* **EXERCISE OBJECTIVE**: Transcribe the records word for word, leaving nothing out.

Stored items
----

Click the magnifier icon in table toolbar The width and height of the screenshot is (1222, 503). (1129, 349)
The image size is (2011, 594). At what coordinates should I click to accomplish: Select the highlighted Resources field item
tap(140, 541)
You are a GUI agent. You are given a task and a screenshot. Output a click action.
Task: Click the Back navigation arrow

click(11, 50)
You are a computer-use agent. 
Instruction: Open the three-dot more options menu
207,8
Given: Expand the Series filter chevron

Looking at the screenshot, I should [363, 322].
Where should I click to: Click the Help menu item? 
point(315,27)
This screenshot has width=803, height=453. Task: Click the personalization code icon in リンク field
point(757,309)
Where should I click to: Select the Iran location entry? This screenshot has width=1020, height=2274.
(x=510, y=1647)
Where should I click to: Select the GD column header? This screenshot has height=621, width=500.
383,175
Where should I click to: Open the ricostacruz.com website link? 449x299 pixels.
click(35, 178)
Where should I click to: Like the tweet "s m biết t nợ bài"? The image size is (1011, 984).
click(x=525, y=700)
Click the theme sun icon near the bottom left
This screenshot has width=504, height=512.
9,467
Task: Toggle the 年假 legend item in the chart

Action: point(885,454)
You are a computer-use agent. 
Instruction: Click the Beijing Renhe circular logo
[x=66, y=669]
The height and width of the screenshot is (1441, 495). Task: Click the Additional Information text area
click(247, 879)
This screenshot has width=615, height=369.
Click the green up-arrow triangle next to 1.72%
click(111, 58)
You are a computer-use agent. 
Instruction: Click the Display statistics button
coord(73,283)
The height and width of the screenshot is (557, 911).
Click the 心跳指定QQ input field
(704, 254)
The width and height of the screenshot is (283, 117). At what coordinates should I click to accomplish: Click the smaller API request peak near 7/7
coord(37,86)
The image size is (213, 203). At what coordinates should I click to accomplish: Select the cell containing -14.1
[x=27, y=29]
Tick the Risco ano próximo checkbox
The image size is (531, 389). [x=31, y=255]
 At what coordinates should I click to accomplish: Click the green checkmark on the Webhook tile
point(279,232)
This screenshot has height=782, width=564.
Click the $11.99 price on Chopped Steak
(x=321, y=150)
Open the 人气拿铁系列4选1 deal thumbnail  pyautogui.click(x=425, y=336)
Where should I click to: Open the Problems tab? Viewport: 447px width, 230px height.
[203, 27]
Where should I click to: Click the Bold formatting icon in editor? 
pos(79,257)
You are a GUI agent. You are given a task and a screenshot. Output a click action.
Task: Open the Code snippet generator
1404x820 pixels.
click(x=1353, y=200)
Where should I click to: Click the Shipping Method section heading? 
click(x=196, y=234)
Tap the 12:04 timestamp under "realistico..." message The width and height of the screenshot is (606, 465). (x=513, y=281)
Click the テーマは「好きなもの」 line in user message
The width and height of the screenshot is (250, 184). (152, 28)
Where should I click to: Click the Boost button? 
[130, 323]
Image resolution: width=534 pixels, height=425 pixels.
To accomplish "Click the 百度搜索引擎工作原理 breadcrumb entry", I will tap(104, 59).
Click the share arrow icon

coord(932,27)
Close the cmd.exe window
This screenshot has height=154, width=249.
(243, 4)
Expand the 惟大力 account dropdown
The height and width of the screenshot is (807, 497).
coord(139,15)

----

* **RESPONSE TO THE TASK**:
Click the magnifier icon in table toolbar The width and height of the screenshot is (1222, 503). (1129, 349)
The image size is (2011, 594). At what coordinates should I click to accomplish: Select the highlighted Resources field item
tap(140, 541)
You are a GUI agent. You are given a task and a screenshot. Output a click action.
Task: Click the Back navigation arrow

click(11, 50)
You are a computer-use agent. 
Instruction: Open the three-dot more options menu
207,8
Given: Expand the Series filter chevron

Looking at the screenshot, I should [363, 322].
Where should I click to: Click the Help menu item? 
point(315,27)
This screenshot has width=803, height=453. Task: Click the personalization code icon in リンク field
point(757,309)
Where should I click to: Select the Iran location entry? This screenshot has width=1020, height=2274.
(x=510, y=1647)
Where should I click to: Select the GD column header? This screenshot has height=621, width=500.
383,175
Where should I click to: Open the ricostacruz.com website link? 449x299 pixels.
click(35, 178)
Where should I click to: Like the tweet "s m biết t nợ bài"? The image size is (1011, 984).
click(x=525, y=700)
Click the theme sun icon near the bottom left
This screenshot has width=504, height=512.
9,467
Task: Toggle the 年假 legend item in the chart

Action: point(885,454)
You are a computer-use agent. 
Instruction: Click the Beijing Renhe circular logo
[x=66, y=669]
The height and width of the screenshot is (1441, 495). Task: Click the Additional Information text area
click(247, 879)
This screenshot has width=615, height=369.
Click the green up-arrow triangle next to 1.72%
click(111, 58)
You are a computer-use agent. 
Instruction: Click the Display statistics button
coord(73,283)
The height and width of the screenshot is (557, 911).
Click the 心跳指定QQ input field
(704, 254)
The width and height of the screenshot is (283, 117). At what coordinates should I click to accomplish: Click the smaller API request peak near 7/7
coord(37,86)
The image size is (213, 203). At what coordinates should I click to accomplish: Select the cell containing -14.1
[x=27, y=29]
Tick the Risco ano próximo checkbox
The image size is (531, 389). [x=31, y=255]
 At what coordinates should I click to accomplish: Click the green checkmark on the Webhook tile
point(279,232)
This screenshot has height=782, width=564.
Click the $11.99 price on Chopped Steak
(x=321, y=150)
Open the 人气拿铁系列4选1 deal thumbnail  pyautogui.click(x=425, y=336)
Where should I click to: Open the Problems tab? Viewport: 447px width, 230px height.
[203, 27]
Where should I click to: Click the Bold formatting icon in editor? 
pos(79,257)
You are a GUI agent. You are given a task and a screenshot. Output a click action.
Task: Open the Code snippet generator
1404x820 pixels.
click(x=1353, y=200)
Where should I click to: Click the Shipping Method section heading? 
click(x=196, y=234)
Tap the 12:04 timestamp under "realistico..." message The width and height of the screenshot is (606, 465). (x=513, y=281)
Click the テーマは「好きなもの」 line in user message
The width and height of the screenshot is (250, 184). (152, 28)
Where should I click to: Click the Boost button? 
[130, 323]
Image resolution: width=534 pixels, height=425 pixels.
To accomplish "Click the 百度搜索引擎工作原理 breadcrumb entry", I will tap(104, 59).
Click the share arrow icon

coord(932,27)
Close the cmd.exe window
This screenshot has height=154, width=249.
(243, 4)
Expand the 惟大力 account dropdown
The height and width of the screenshot is (807, 497).
coord(139,15)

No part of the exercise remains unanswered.